◆ DESCRIPTION OF THE TASK ◆
Please list every line of the listing below that contains the word "should". Copy each line in full.

(LISTED RECORDS)

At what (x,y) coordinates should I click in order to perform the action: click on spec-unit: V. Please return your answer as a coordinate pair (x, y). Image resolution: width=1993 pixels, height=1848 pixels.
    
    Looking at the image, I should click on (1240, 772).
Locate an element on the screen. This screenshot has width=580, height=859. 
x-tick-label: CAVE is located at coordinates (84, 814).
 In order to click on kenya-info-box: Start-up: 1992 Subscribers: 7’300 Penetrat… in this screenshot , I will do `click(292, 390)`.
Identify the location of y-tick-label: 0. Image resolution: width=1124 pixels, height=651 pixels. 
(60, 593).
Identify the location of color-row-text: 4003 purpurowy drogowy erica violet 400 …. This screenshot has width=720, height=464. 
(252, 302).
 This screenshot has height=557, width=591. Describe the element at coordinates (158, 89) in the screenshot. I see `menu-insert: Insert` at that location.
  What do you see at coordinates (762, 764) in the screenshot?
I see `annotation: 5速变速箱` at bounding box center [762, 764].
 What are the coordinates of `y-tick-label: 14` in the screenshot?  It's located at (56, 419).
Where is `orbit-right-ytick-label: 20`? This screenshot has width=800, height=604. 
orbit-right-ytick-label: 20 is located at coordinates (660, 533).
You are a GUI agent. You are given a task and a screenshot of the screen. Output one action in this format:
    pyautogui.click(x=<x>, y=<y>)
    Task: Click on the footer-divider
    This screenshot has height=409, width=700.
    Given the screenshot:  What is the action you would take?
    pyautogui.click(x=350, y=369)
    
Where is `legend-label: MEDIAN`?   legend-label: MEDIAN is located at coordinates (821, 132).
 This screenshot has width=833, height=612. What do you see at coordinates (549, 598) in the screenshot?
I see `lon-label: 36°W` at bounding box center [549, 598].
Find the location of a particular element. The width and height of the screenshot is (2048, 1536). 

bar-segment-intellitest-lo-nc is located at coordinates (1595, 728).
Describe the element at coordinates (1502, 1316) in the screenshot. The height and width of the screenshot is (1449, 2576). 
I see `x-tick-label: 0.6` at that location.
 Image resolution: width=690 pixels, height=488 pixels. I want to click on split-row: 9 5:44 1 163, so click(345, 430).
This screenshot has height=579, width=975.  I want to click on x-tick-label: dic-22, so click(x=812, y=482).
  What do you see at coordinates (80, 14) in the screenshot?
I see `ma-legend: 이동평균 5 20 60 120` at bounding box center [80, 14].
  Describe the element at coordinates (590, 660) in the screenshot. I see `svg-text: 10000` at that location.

(End LISTED RECORDS)

◆ COMPLETED EXERCISE ◆
At what (x,y) coordinates should I click in order to perform the action: click on spec-unit: V. Please return your answer as a coordinate pair (x, y). Image resolution: width=1993 pixels, height=1848 pixels.
    Looking at the image, I should click on (1240, 772).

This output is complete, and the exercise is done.